I have been transitioning from a temporal main incision of 1.8 mm to 1.4 mm, which I prefer to use for phacoemulsification of softer nuclei. As a result, I can use the same knife for the main incision as I do for the sideport. Before IOL implantation, however, I must enlarge the incision to 1.8 mm.

<-p>A video demonstration of BICONI is available at http://eyetube.net/?v=gisee. In this case presentation, I had to enlarge the incision beyond 1.8 mm to implant the Micro AY 123 (PhysIOL, Liége, Belgium; Figure 2), a spherical lens with a C-loop design. This was an early case of 1.4-mm BICONI, and therefore my parameters were not yet adjusted for the mature type of lens that we encountered. During the final phase of surgery, you will notice a blockage in the tubing due to low suction.

For implanting a toric lens, I derive great benefit from using the Surgery Guidance 3000 (SG3000; SensoMotoric Instruments, Teltow, Germany) to align the IOL. The next generation of this technology will project the axis of alignment inside the oculars of the operating microscope.


I prefer using BICONI because it increases anterior chamber stability and allows me to direct the nuclear mass toward the phaco tip using fluidics alone.

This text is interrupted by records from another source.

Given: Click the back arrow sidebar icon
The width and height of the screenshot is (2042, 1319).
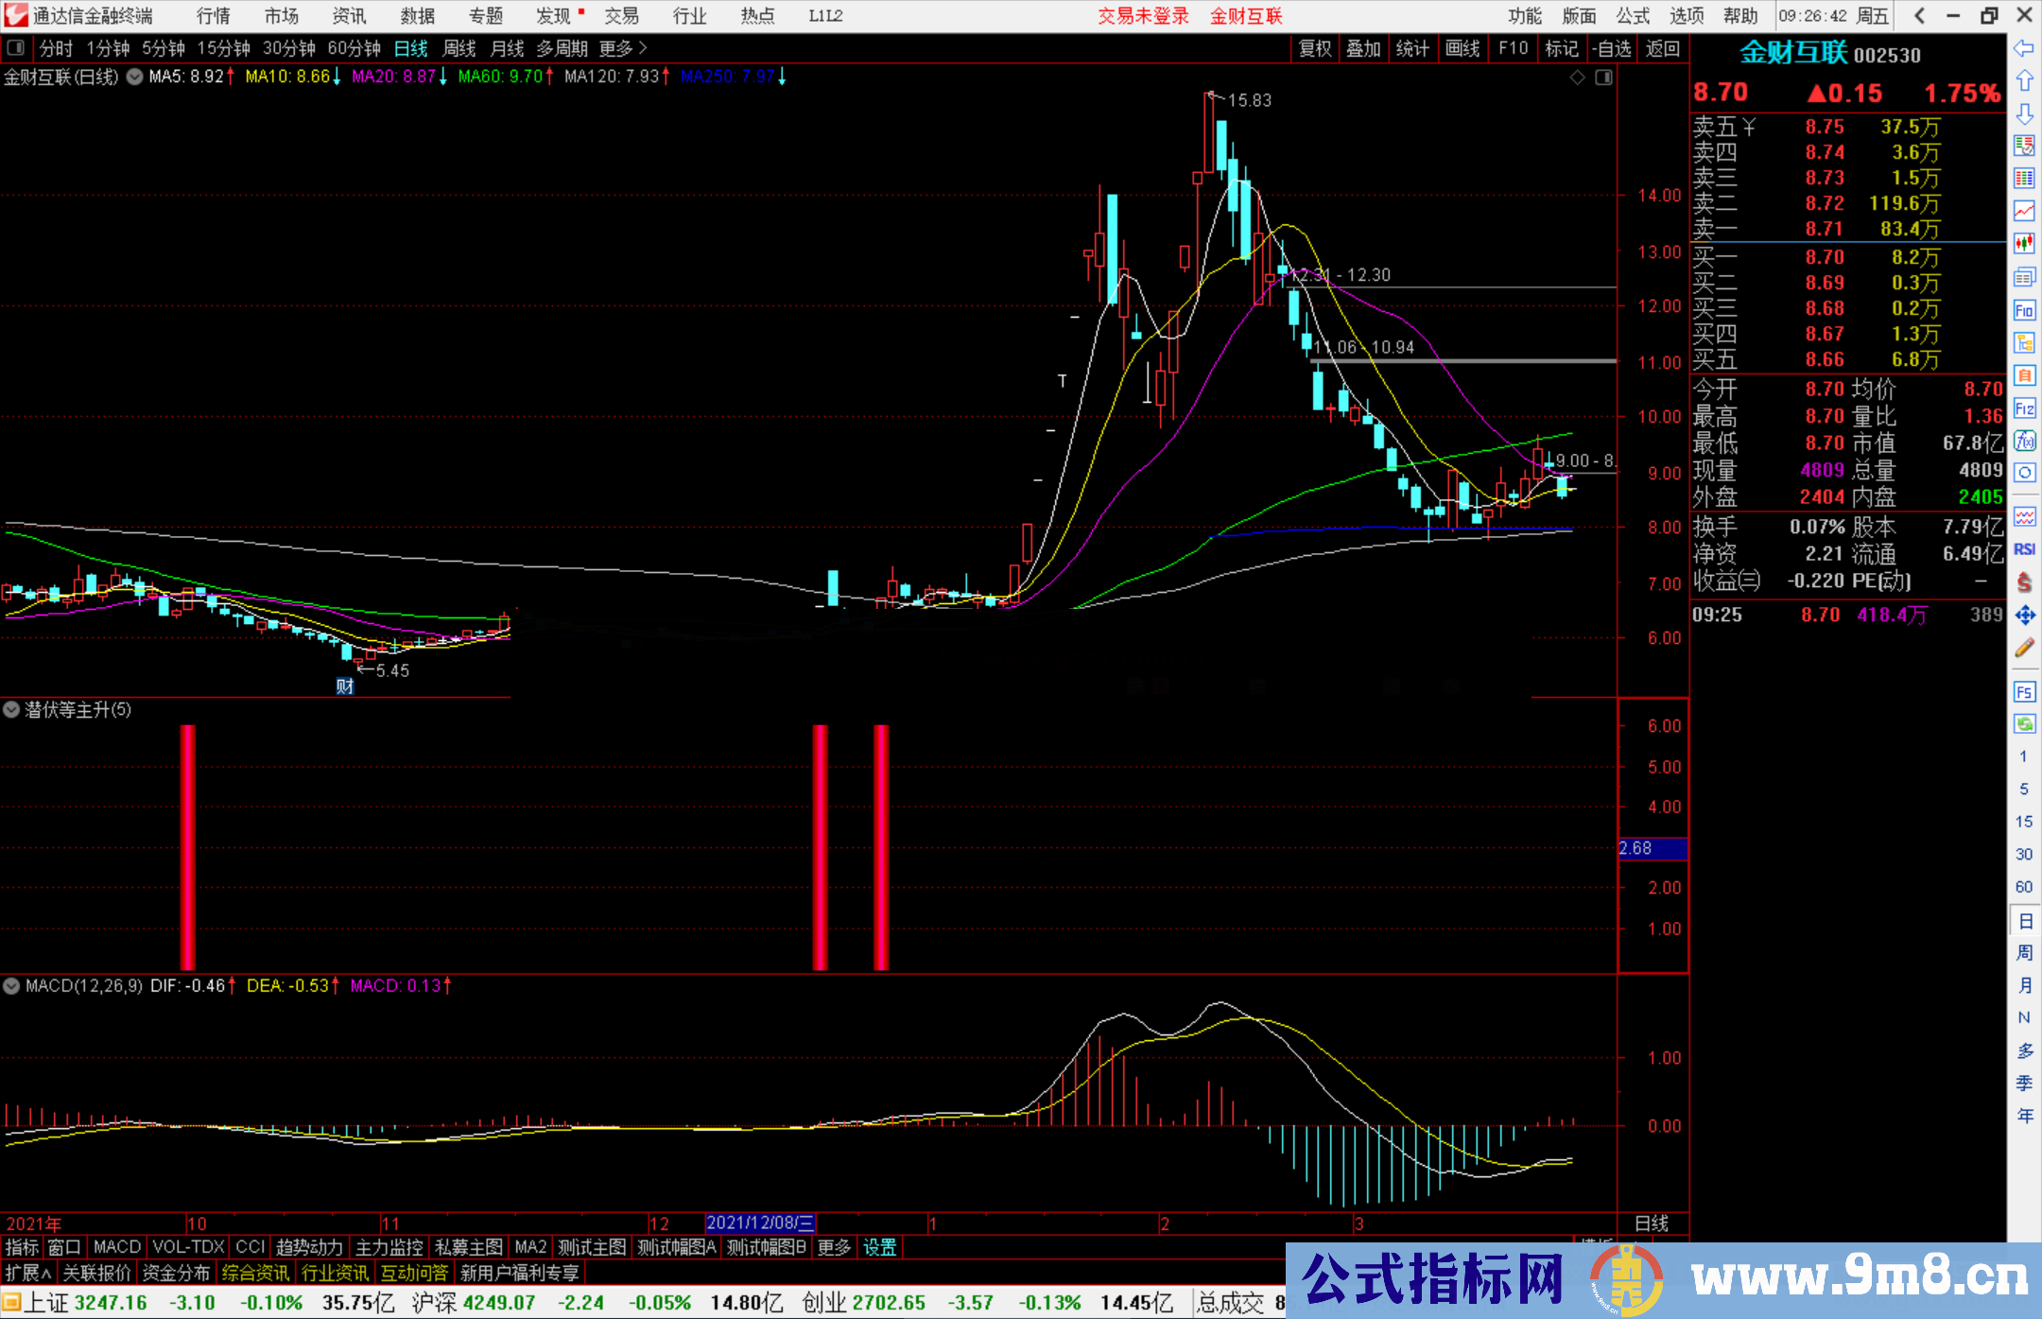Looking at the screenshot, I should [2024, 48].
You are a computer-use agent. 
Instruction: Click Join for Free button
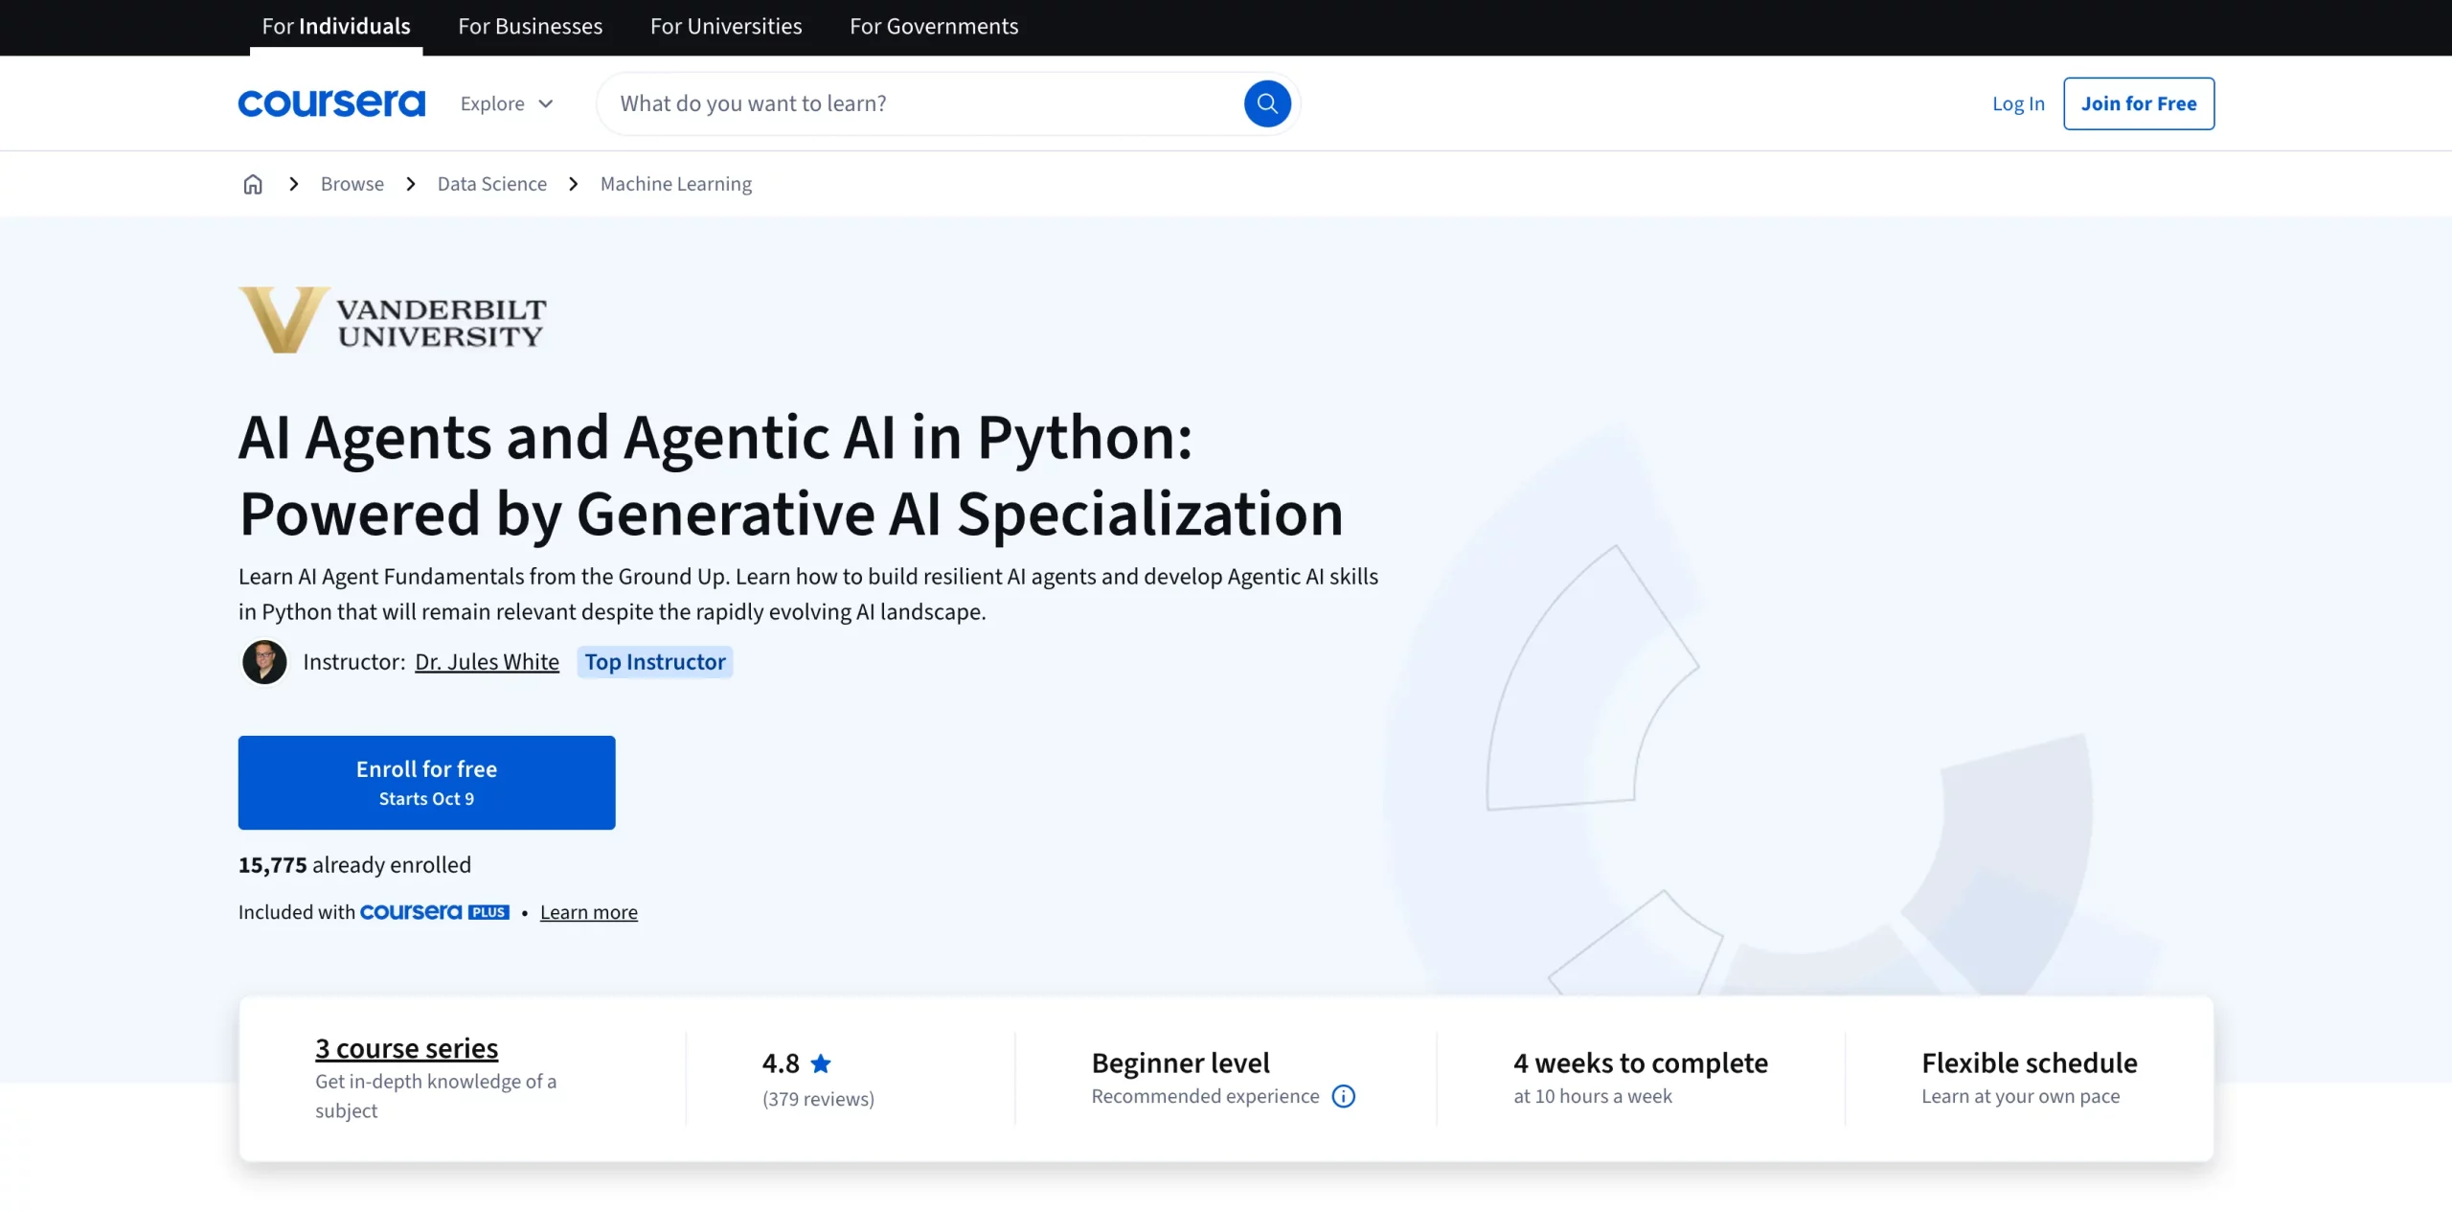tap(2138, 103)
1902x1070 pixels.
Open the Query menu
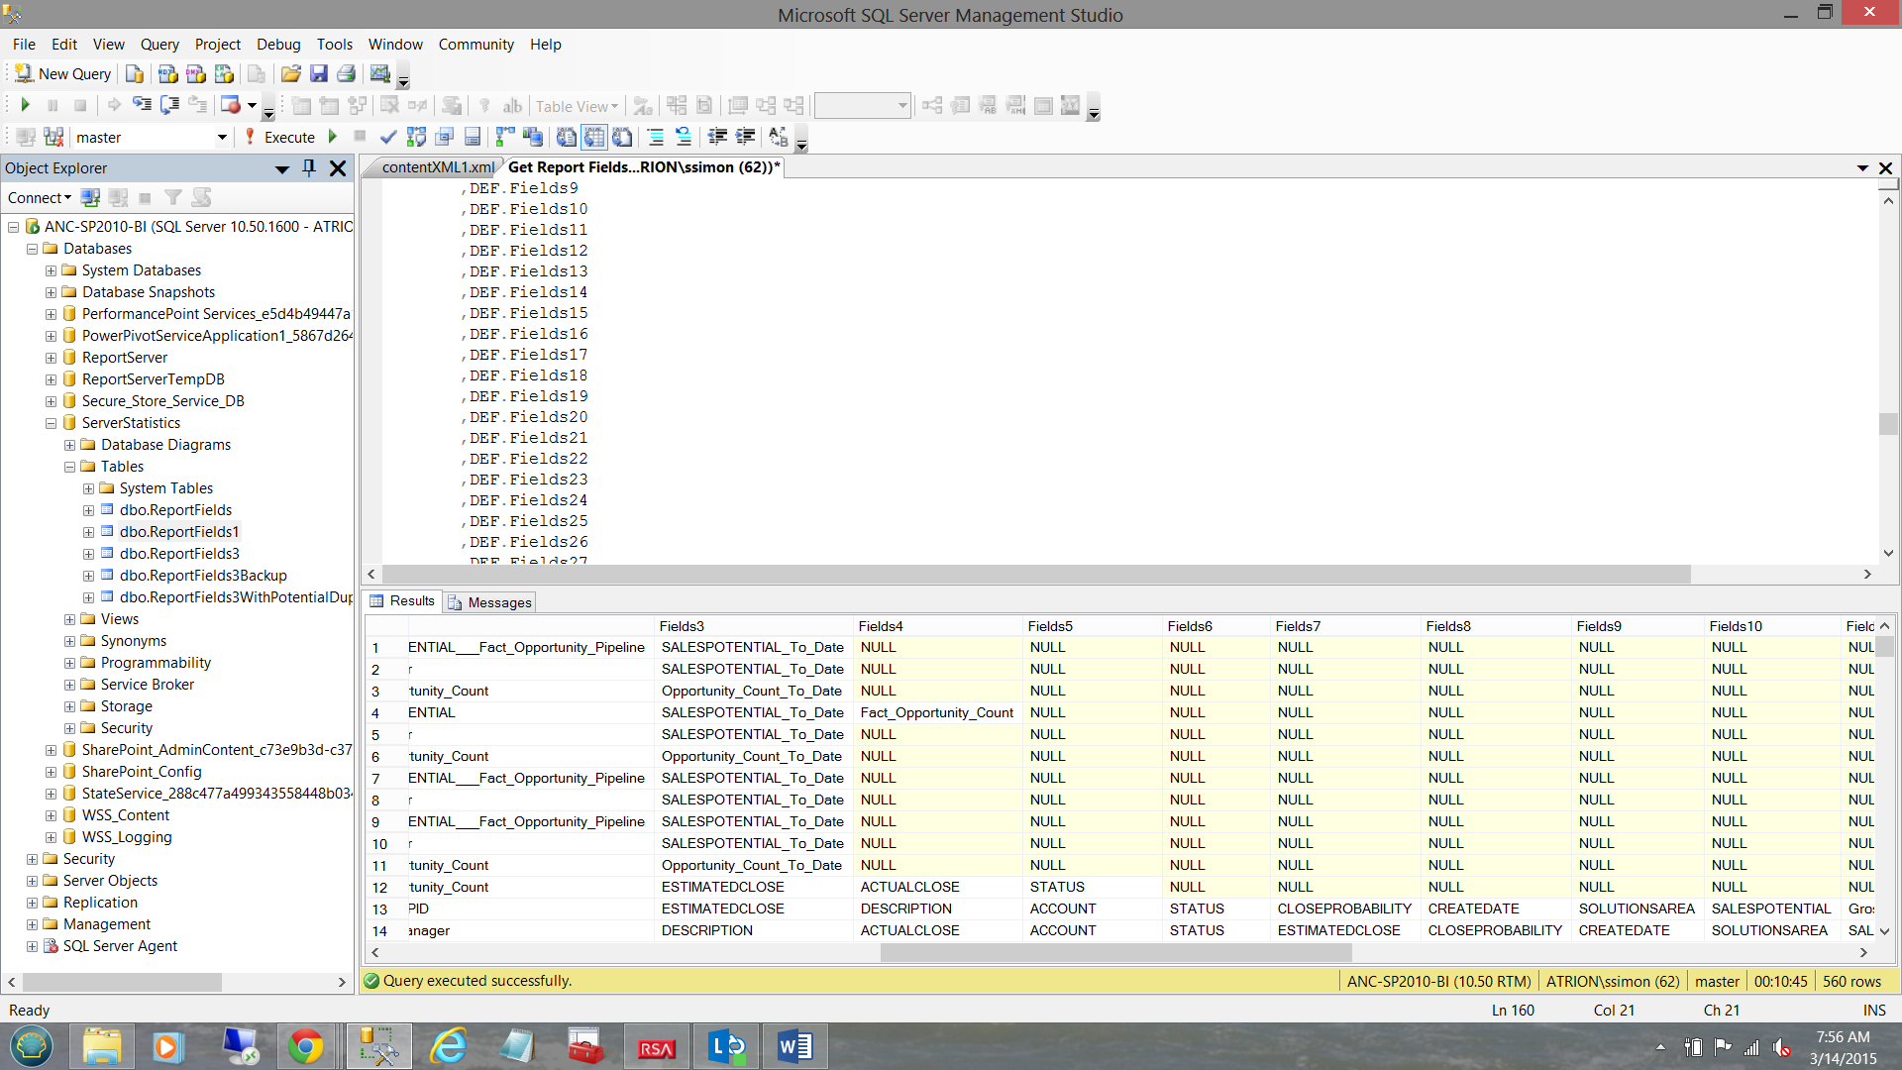pos(159,44)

BICONI can be implemented through a 1.8- or 1.4-mm incision; however, at this time the smaller incision must be enlarged to facilitate IOL implantation.

Robert J. Van Horenbeeck, MD, is president of the Belgian Society of Cataract and Refractive Surgery, the president of the Belgian Eye Laser Society, the Head of the Anterior Segment Department at the St. Augustinus Ziekenhuis Hospital, and is in private practice at Oogkliniek-Antwerpen, Antwerp, Belgium. Dr. Van Horenbeeck states that he has no financial interest in the products or companies mentioned. He may be reached at tel: +32 3 239 6767; fax: +32 3 239 8300; e-mail: rob@oogkliniek-antwerpen.be.



  • When irrigation is performed with the second hand, flow can be used to direct the nuclear pieces toward the phaco tip.
  • An incision size of 1.4 mm may be appropriate for softer nuclei.